The ministry is anticipating to add 3 000 more teachers this year. The development comes as reports indicated that a high-powered ministerial delegation will tomorrow meet civil servants representatives to discuss challenges faced by the workers.
Mrs Thabela added that the ministry has approved school fees increases for some schools that applied to the ministry although none has been given the green light to charge in foreign currency.
“Where schools have applied and followed due processes, they have been granted authority to increase fees. There is a circular that actually went out where the minister told schools that because of the realities on the ground we can’t say don’t increase fees but it has to be justified and there is a due process that they have to follow.”
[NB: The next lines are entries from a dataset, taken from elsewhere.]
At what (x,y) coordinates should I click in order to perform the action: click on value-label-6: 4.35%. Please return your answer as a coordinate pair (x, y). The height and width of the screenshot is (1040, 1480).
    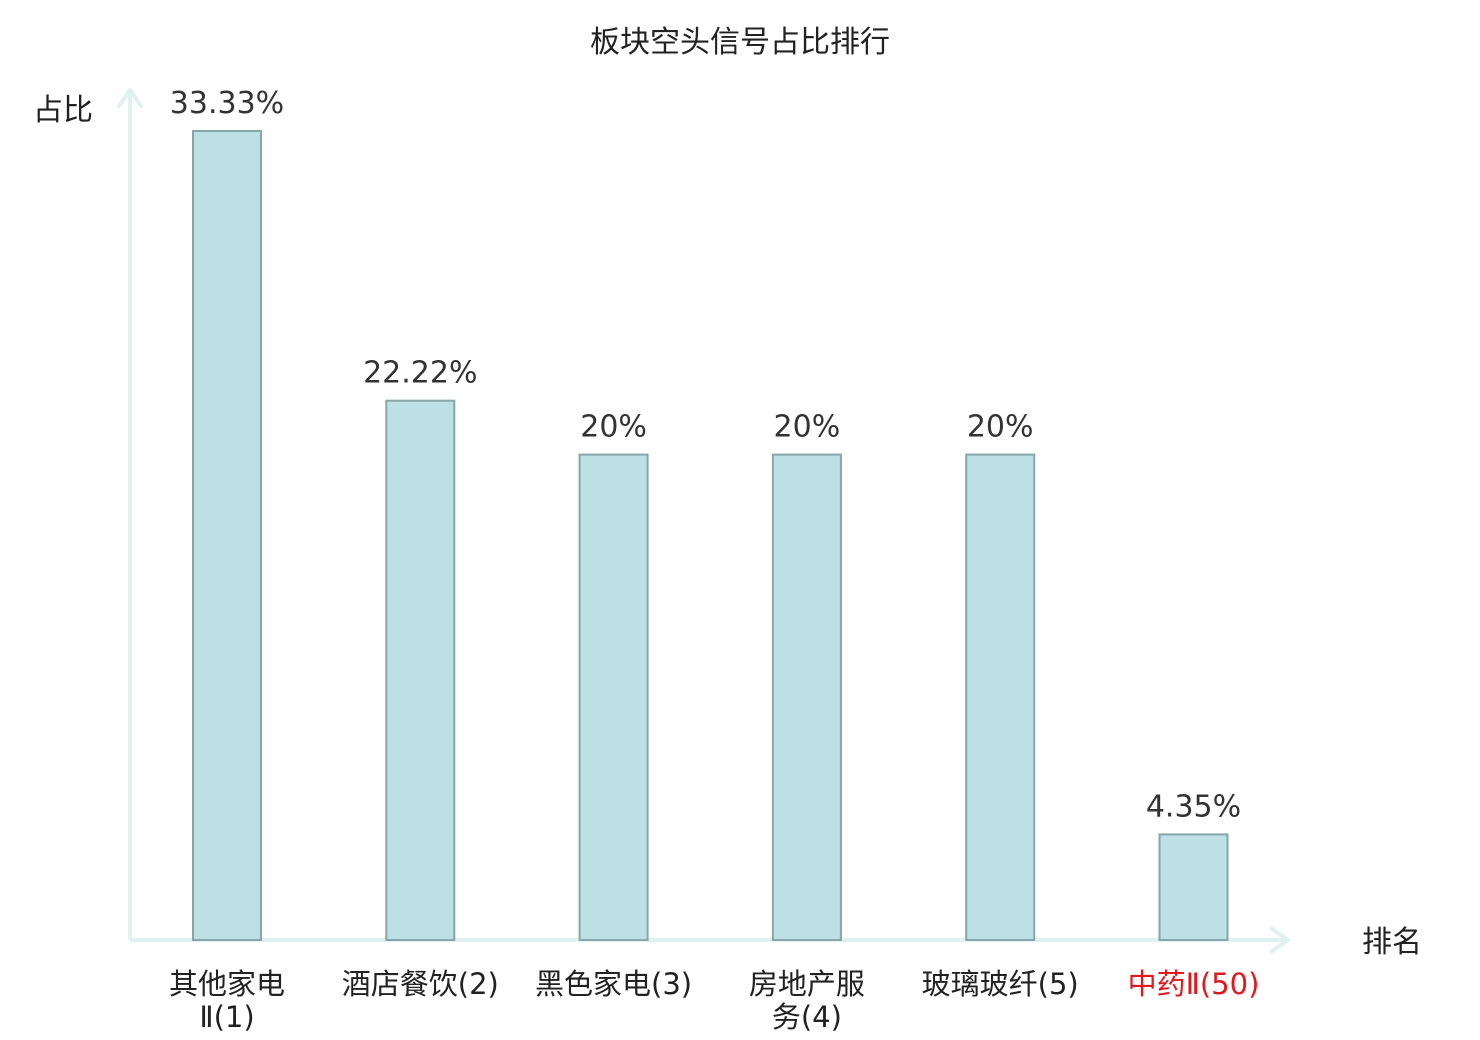
    Looking at the image, I should click on (1194, 806).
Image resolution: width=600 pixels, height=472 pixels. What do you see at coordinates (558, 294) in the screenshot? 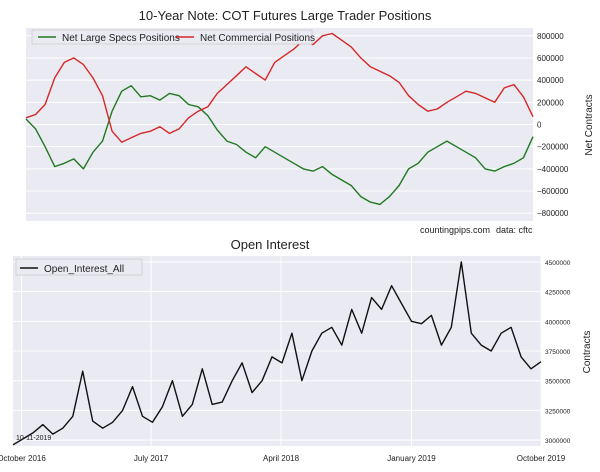
I see `y-tick-label: 4250000` at bounding box center [558, 294].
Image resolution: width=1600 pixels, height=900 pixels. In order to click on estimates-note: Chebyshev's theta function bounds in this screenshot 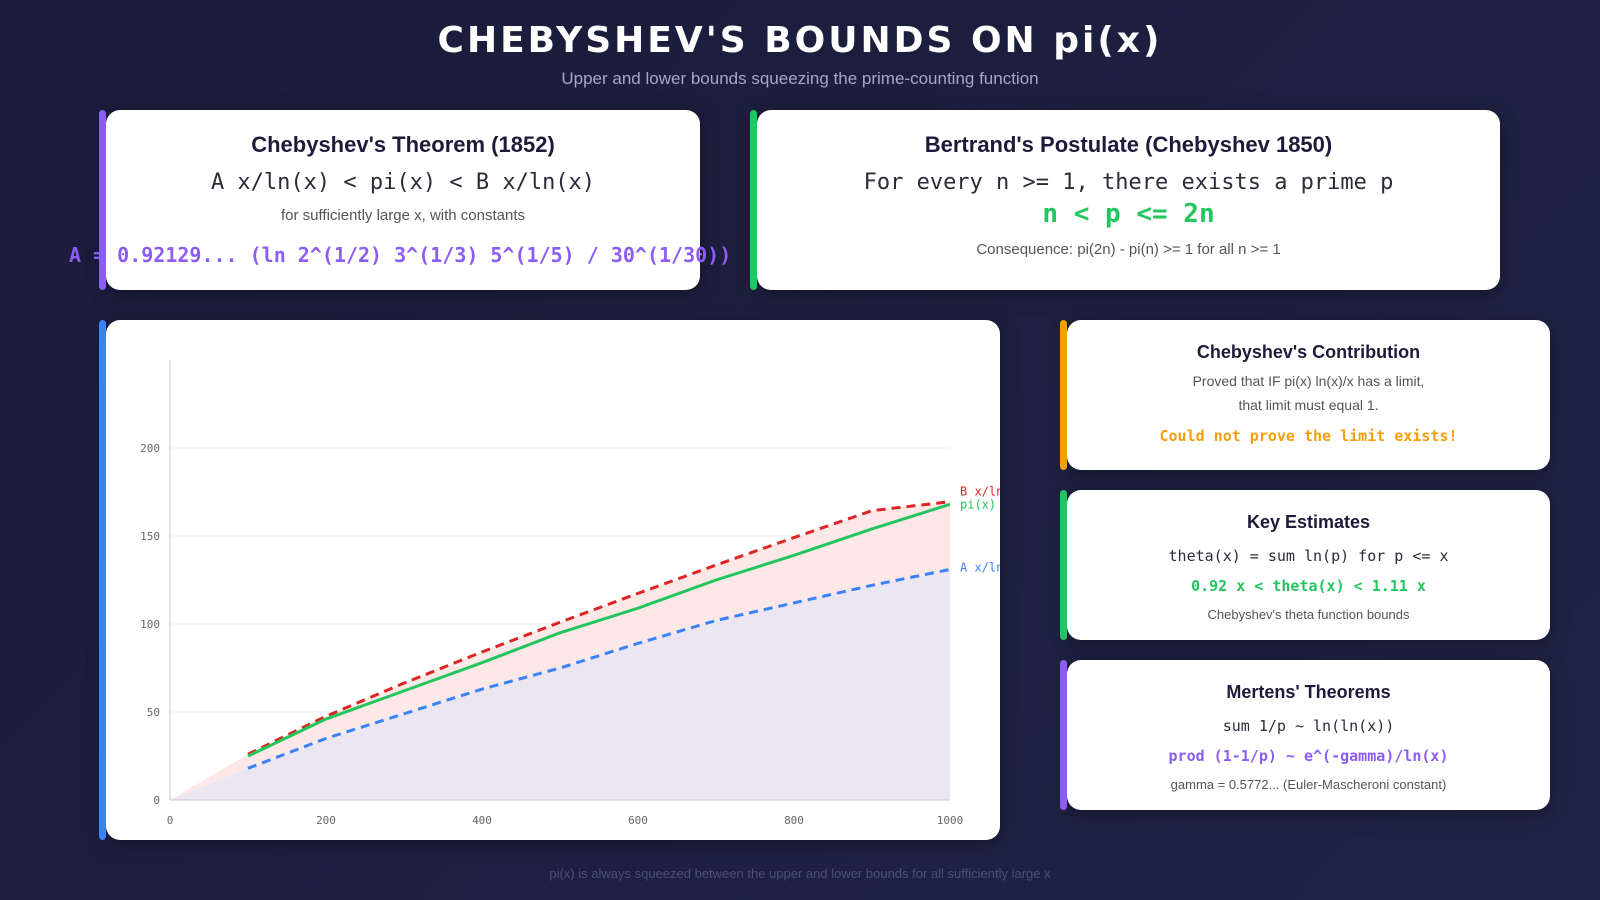, I will do `click(1308, 614)`.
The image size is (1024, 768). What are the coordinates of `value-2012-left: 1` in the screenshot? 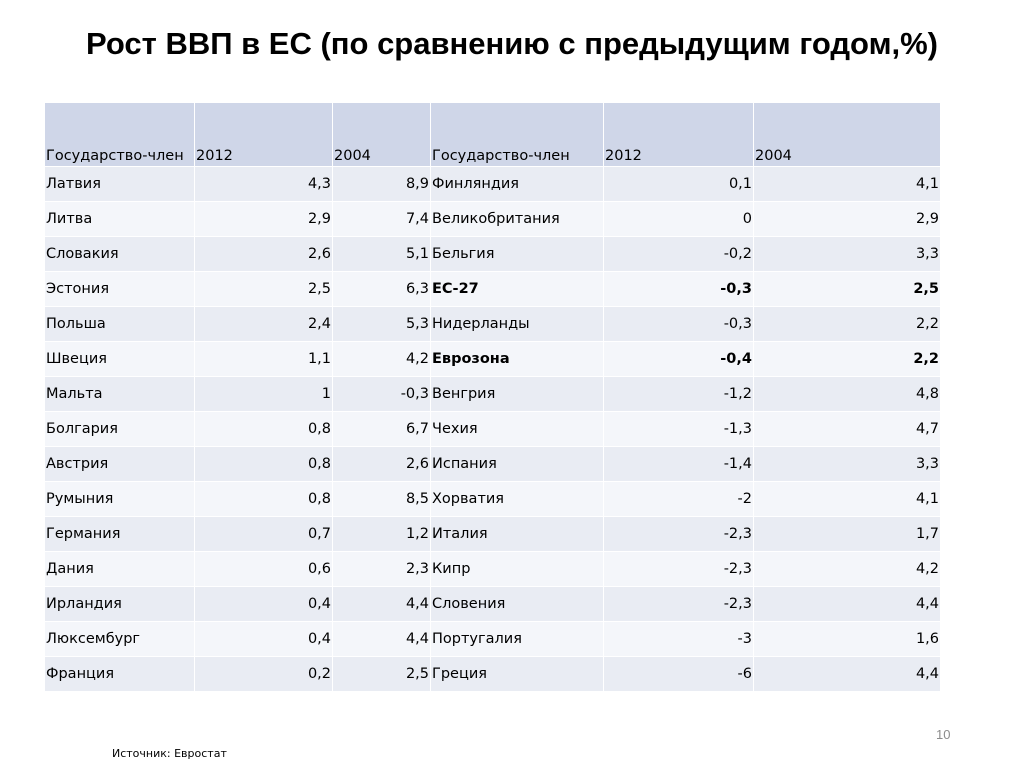 It's located at (264, 394).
Mrs Thabela said she could not say off hand, which schools have applied and granted the green light to adjust their fees.
A week-long survey by Sunday News revealed that apart from adjusting fees, some boarding schools are demanding part payment in foreign currency while some have gone a step further by demanding that parents buy groceries for their children. In the past, procurement of food and other necessities used by boarders was done by the school.
At Manama High School in Gwanda District, parents have been given a list of groceries to buy. According to the list each child should in addition to the fees bring 5kgs of rice, 5kg of sugar, 5 litres of cool drink and 5 litres of cooking oil. Other schools that have also demanded various grocery items include Usher High School in Matabeleland South’s Bulilima District.
John Tallach High School in Matabeleland North has asked parents to top up their fees by an additional $50. Other schools have simply increased their fees and sent notices to parents that if need be, there will be another top-up during the term.
Parents at David Livingstone in Ntabazinduna said the school increased fees from $580 to $850 per term.
“Last term we were paying $530 for term one, but we were recently called to a meeting where they told us the fees have gone up to $850.
They said this is to cushion the school since prices of most goods have gone up,” said a parent with a pupil at the school.
Methodist Church in Zimbabwe-run Thekwane High School in Bulilima had proposed that parents bring groceries last term but later changed goal posts saying they were yet to get approval from the Ministry of Primary and Secondary Education on what position to take on the matter. According to seculars sent to parents by the school dated 2 January 2019, the school reiterated that it was still waiting for approval on the proposal.
St James High School in Nyamandlovu last term asked parents to provide groceries in order for them to augment what the school was providing as it was no longer adequate. It was, however, not revealed what the demands for this coming term would be. Some schools have reportedly demanded that parents settle part of their fees in foreign currency to guard against price increases.
Mrs Thabela, however, said when they approved the fees increases, they clearly specified that the schools must not demand a specific currency from parents but all working currencies.
“Demanding a certain currency is not acceptable. However, there are certain schools that are said to be doing it without our knowledge,” she said.
On groceries, Mrs Thabela said the ministry does not have jurisdiction over the issue as it was an agreement between parents and schools.
The nightmare for parents has not only been confined to boarding schools but across the board with some primary schools in Bulawayo especially former Group As having reviewed their fees. Most exercise and text books have also gone three to four folds up and the situation has been worsened by the high number of books some schools are demanding.
A random check revealed that a two quire counter book costs an average of $8 in most shops while a A4 32 page is going from $2 and a 72-paged book is going for $2,50. However, some vendors were also making brisk business by selling some of the books at prices lower than most shops.
Mrs Roseline Moyo, a parent whose child is starting Grade Three at Hope Fountain said education had become expensive and unaffordable for most parents.
“This year it is going to be difficult sending our children back to school, prices continue to go up and yet our salaries remain the same. My child is going to Grade Three, from the list I was given I am supposed to buy 30 exercise books with 10 two quire books, seven A4 72 page and 13 A4 32 pages, not mentioning the list of textbooks needed,” she said.
Mrs Patience Mphoko, a parent of a child starting ECD A at Mahatshula Primary School said she has spent more than $300 buying stationery and other requirements demanded by the school.
“I have spent $321 buying all the required material. It is not easy but for the sake of our children’s education we have to sacrifice. I bought Typek bond paper at $40, poster paint $10, paint brush $3, a pair of scissors for $2, Stickstuff $4, glue $5, file $2, mini laptop $150, reading text books go for an average of $15 each, manilla sheets $2,47 and wax crayons cost an average of $4,22,” said Mrs Mphoko.
Mrs Thabela said the ministry was not in charge of determining prices of stationery and uniforms.